··· The data
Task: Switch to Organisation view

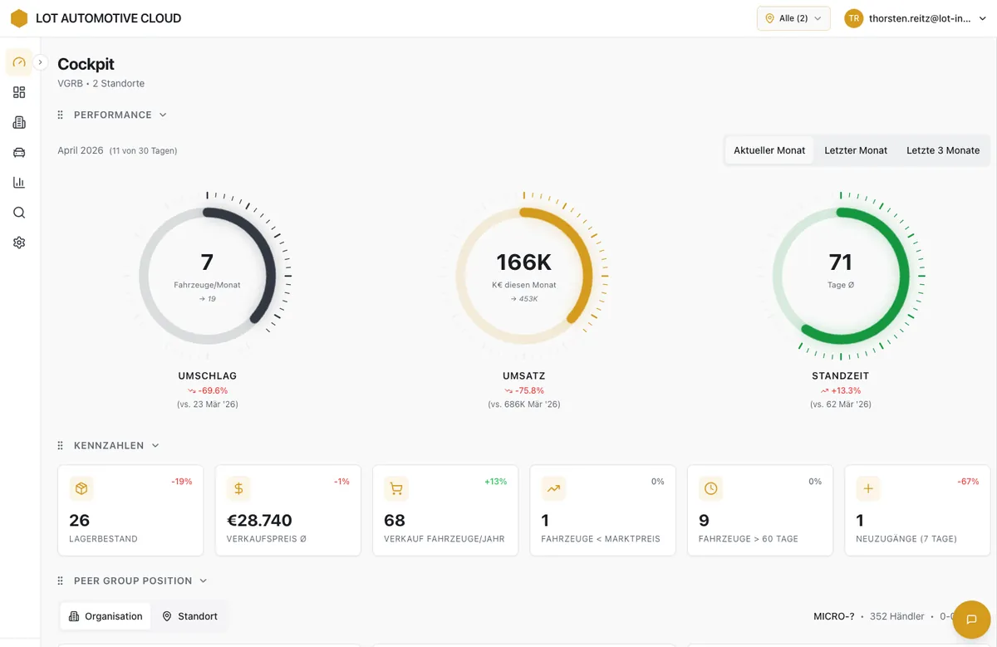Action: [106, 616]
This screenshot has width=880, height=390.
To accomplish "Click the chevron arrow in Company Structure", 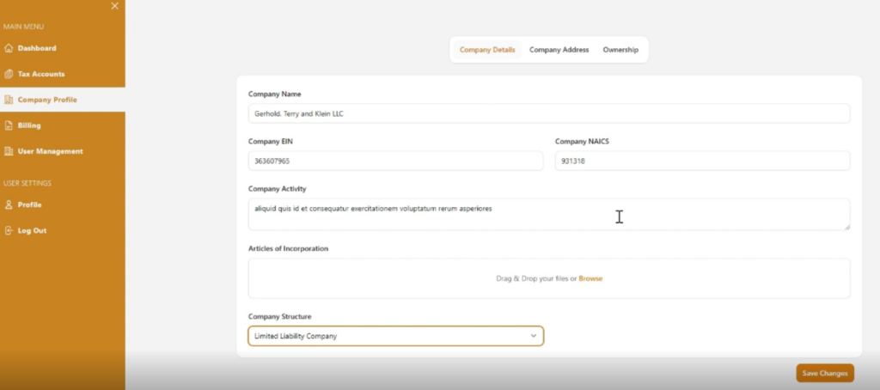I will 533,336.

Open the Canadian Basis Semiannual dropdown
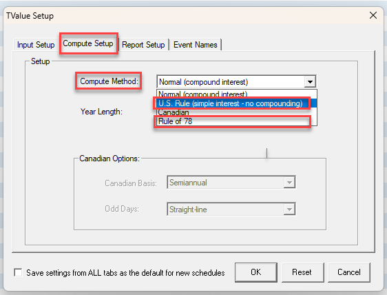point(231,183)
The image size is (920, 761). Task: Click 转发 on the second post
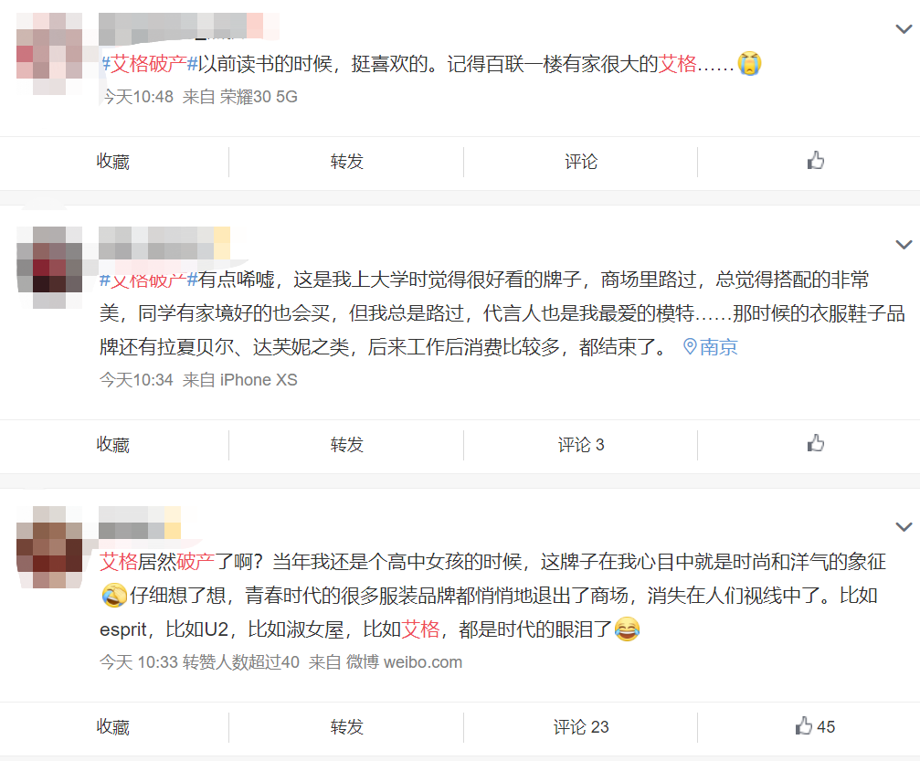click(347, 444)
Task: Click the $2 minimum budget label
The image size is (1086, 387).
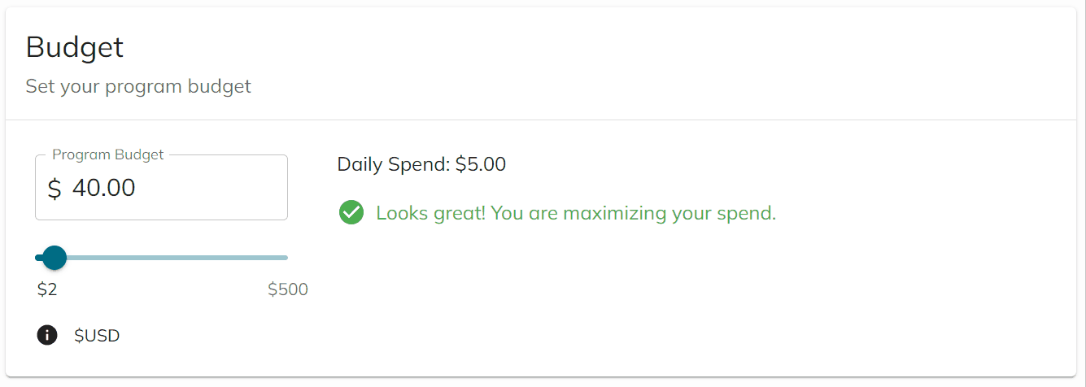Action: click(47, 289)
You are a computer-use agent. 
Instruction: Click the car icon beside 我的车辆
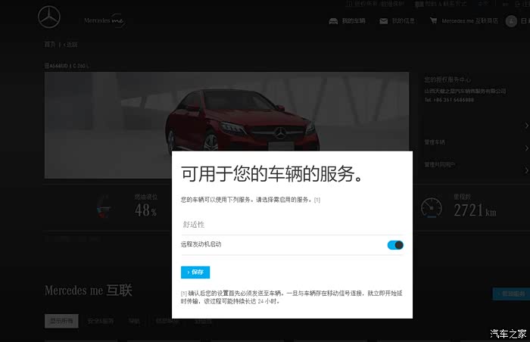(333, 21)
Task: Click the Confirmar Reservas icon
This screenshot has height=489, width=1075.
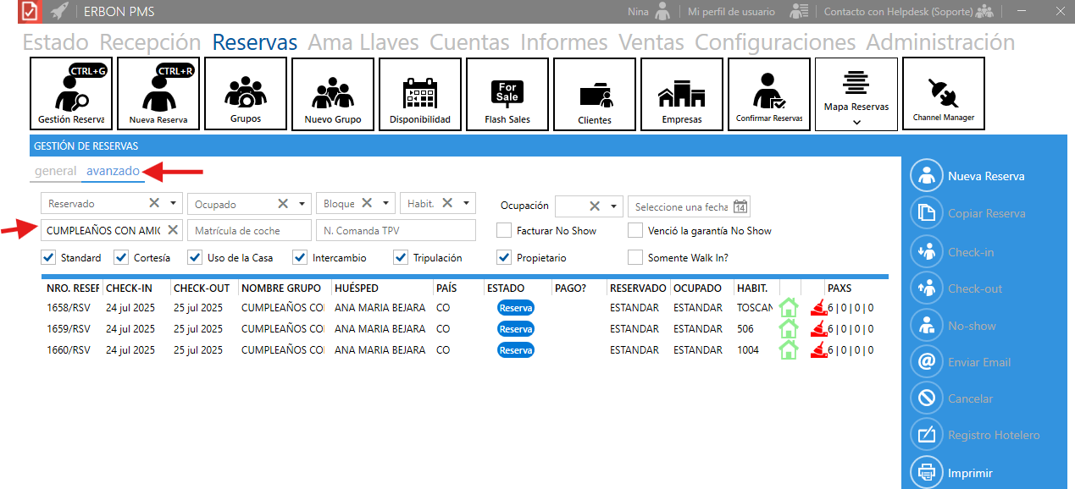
······
··· The data
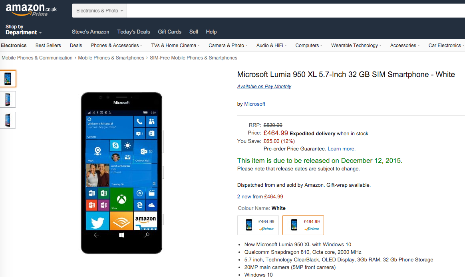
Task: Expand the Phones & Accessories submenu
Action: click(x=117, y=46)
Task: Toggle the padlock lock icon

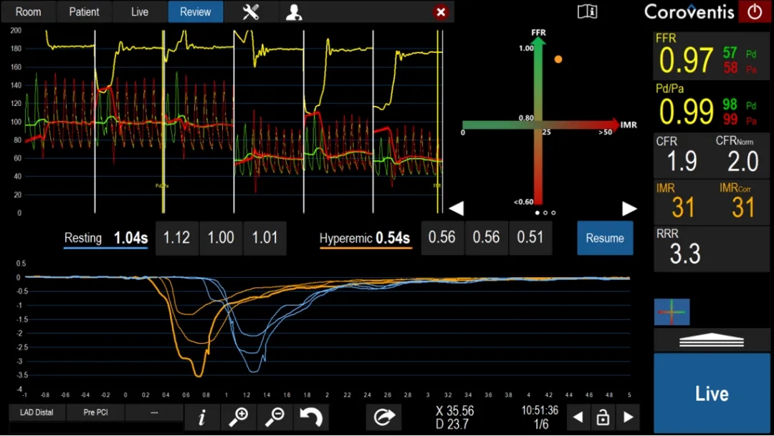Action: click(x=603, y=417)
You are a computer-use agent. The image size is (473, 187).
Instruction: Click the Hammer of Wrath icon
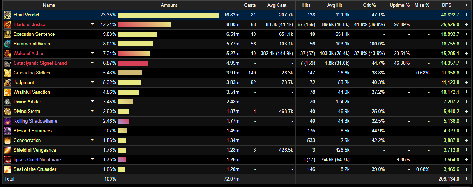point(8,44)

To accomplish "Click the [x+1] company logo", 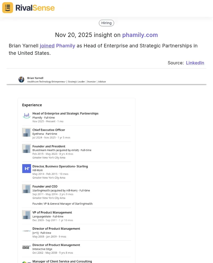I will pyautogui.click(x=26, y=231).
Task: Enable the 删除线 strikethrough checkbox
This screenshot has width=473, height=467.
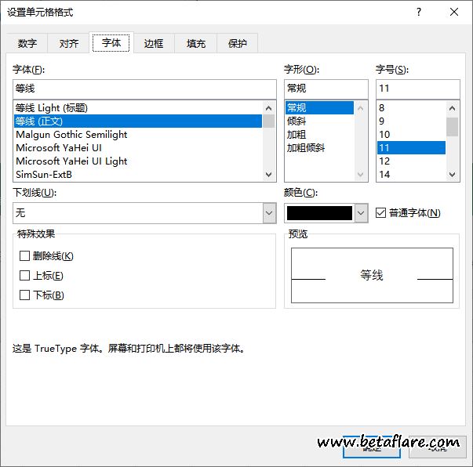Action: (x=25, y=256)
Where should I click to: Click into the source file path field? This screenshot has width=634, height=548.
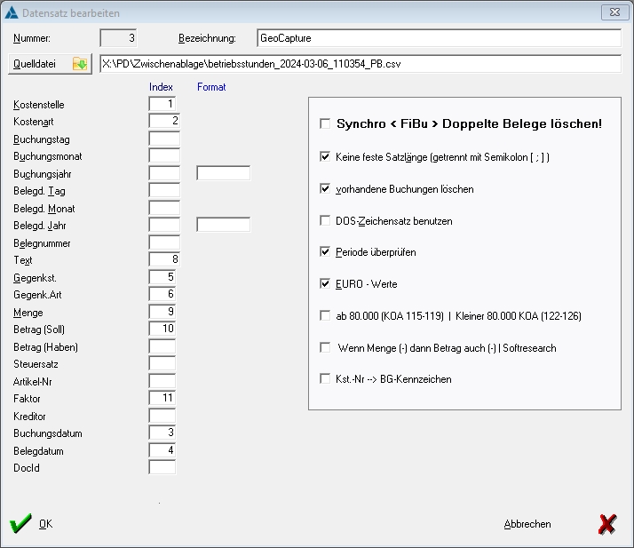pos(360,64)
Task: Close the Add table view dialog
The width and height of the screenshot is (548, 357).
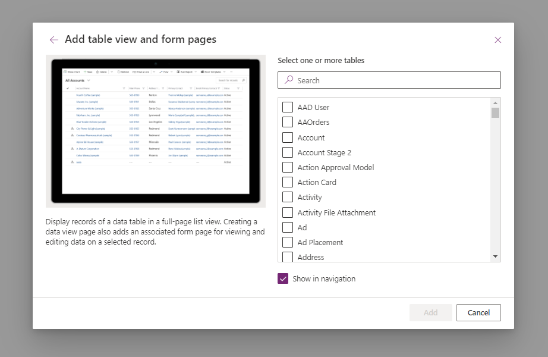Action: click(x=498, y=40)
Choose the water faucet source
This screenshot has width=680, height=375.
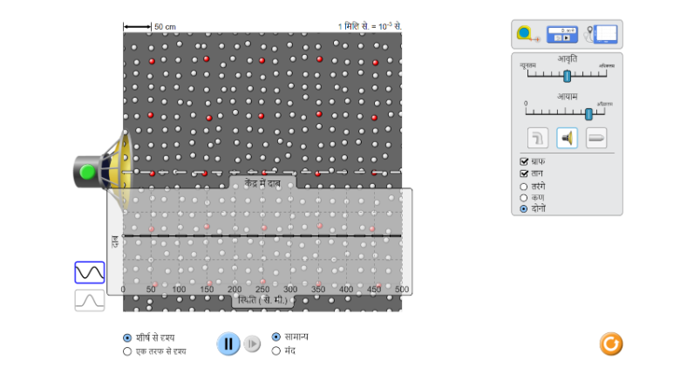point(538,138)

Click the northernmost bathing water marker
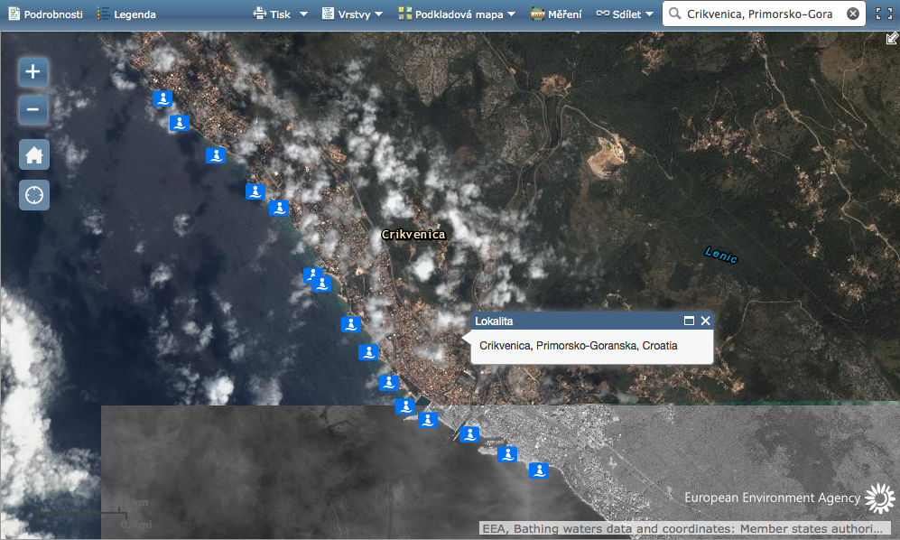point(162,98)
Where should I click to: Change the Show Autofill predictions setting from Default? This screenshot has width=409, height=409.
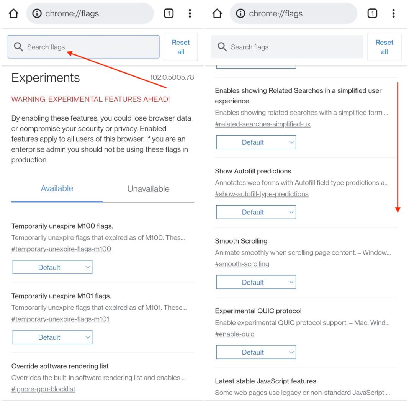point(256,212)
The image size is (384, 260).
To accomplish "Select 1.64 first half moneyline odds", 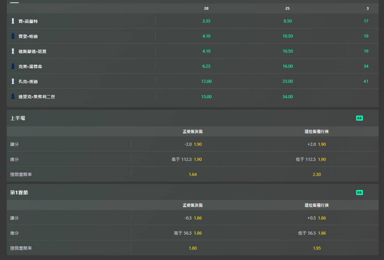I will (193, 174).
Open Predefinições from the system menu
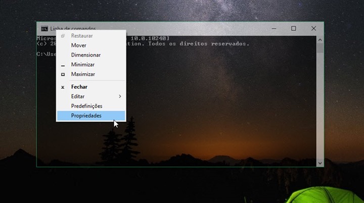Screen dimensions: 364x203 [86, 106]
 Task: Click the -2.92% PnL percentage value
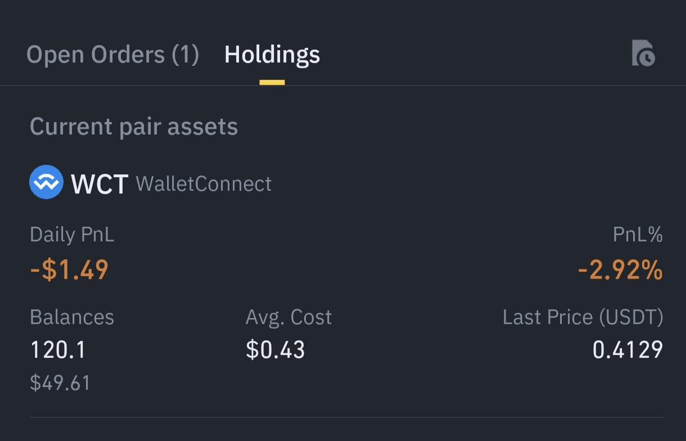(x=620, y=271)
······
Assignment → Working through the records above, establish how many lines contain the string "agent", and reply with the number by itself.

Reply → 2